Carnosine Synthase (tsatpgd) Alleviates Lipid Peroxidation under Transcriptional Control by an Nfe2-like Gene in Tridacna Squamosa

As an important mollusk in reef ecosystems, Tridacna squamosa forms pro-survival symbiotic relationships that hinge on an exquisite redox equilibrium between the host and the photosynthetic symbiont, zooxanthellae. The exact regulatory mechanisms thereof remain poorly understood. In this study, a novel Nfe2-like transcription factor in T. squamosa was identified and characterized with respect to its antioxidant and cytoprotective roles.
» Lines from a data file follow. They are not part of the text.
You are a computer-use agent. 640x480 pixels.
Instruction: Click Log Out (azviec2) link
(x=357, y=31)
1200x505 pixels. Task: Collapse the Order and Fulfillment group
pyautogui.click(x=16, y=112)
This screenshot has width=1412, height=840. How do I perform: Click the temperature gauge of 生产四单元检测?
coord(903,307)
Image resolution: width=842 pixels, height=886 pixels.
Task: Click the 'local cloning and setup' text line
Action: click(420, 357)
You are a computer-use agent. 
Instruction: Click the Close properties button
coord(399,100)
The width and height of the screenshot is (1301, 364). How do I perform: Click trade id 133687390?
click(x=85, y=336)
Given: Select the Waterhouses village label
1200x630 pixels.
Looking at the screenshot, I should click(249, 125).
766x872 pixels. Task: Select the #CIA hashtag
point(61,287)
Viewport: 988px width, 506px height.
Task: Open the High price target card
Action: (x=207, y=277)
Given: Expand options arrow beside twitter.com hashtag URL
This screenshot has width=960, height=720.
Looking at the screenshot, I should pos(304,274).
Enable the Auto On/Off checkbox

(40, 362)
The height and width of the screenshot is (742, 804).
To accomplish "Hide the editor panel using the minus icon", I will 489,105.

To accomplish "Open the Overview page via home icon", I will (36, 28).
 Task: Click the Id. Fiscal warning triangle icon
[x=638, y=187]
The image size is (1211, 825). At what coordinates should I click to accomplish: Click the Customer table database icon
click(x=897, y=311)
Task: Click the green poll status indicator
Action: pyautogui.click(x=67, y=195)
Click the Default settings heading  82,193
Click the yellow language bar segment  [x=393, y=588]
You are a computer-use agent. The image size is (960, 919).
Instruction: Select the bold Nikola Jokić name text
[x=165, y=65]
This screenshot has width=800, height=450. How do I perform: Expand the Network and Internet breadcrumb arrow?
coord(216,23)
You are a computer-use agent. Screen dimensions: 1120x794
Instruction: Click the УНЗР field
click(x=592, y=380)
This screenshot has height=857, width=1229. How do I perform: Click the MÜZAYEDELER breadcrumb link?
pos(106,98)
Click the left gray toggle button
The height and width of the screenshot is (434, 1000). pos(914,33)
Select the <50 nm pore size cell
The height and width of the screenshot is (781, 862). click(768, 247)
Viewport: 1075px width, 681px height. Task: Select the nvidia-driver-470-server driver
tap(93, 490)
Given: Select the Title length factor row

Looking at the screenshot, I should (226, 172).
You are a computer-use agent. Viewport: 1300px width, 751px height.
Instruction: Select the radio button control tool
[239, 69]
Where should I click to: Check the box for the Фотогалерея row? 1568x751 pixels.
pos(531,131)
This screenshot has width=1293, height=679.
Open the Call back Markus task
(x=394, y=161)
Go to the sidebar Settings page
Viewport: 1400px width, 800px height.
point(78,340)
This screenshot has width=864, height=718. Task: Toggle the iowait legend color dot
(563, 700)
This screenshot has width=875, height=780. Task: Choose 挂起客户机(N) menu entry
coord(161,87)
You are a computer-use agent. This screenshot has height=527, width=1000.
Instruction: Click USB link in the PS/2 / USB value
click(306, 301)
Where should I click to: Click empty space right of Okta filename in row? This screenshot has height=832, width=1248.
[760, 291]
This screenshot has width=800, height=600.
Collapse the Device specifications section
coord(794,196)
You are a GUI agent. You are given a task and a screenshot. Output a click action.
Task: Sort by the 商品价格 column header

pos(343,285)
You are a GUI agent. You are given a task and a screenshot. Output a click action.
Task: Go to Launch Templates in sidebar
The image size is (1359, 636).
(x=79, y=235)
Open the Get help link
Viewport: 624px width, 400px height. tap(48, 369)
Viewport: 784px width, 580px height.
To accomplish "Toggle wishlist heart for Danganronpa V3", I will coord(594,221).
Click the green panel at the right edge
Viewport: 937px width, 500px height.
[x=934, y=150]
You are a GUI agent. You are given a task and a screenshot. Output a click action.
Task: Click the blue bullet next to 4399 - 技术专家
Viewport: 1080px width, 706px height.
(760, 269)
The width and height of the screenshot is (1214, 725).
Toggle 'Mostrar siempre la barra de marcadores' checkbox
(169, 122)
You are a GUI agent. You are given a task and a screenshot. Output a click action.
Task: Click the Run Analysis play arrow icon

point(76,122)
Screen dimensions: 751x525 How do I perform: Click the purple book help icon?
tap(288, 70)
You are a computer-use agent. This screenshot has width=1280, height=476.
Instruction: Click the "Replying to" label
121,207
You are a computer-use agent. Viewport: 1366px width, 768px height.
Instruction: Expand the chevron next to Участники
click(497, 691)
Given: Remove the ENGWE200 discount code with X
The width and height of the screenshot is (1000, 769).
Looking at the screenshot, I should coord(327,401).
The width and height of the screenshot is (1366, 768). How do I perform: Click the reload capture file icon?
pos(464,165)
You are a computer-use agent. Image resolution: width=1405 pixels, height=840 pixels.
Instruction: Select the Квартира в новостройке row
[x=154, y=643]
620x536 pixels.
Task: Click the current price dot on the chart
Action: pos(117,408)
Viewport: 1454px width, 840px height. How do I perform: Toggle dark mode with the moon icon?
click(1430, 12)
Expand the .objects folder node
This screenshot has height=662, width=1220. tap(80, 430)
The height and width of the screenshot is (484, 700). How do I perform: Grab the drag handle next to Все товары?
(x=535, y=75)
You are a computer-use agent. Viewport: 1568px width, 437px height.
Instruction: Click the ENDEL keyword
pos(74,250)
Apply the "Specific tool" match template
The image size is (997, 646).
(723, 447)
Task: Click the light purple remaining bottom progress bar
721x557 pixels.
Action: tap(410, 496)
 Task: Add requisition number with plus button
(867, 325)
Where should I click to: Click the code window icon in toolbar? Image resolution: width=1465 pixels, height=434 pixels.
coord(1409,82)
Gene structure and phylogenetic analysis reveal that T. squamosa possesses a single transcription factor TsNfe2l in contrast to mammalian Nfe2l1 (Nrf1) and Nfe2l2 (Nrf2), belonging to protein members of the bZIP-NFE2 subfamily and functionally resembling the mammalian Nfe2l1. A conserved bZIP domain permits its binding to the antioxidant response element (ARE) in vitro and in HEK293T cells. Further analyses such as promoter prediction suggest that TsNfe2l target genes engage mainly in the regulation of multiple enzymes involved in antioxidation and allied pathways. Notably, TsNfe2l transcriptionally upregulates carnosine synthase (TsATPGD), which subsequently produces L-carnosine abundantly to shield cells from oxidative damage. Moreover, the blockage of TsNfe2l nucleic acid binding reduced the expression of TsATPGD and L-carnosine content in the gill, resulting in elevated lipid peroxidation. Collectively, our findings establish novel molecular insight into TsNfe2l as a critical regulator of redox homeostasis in T. squamosa through carnosine synthesis.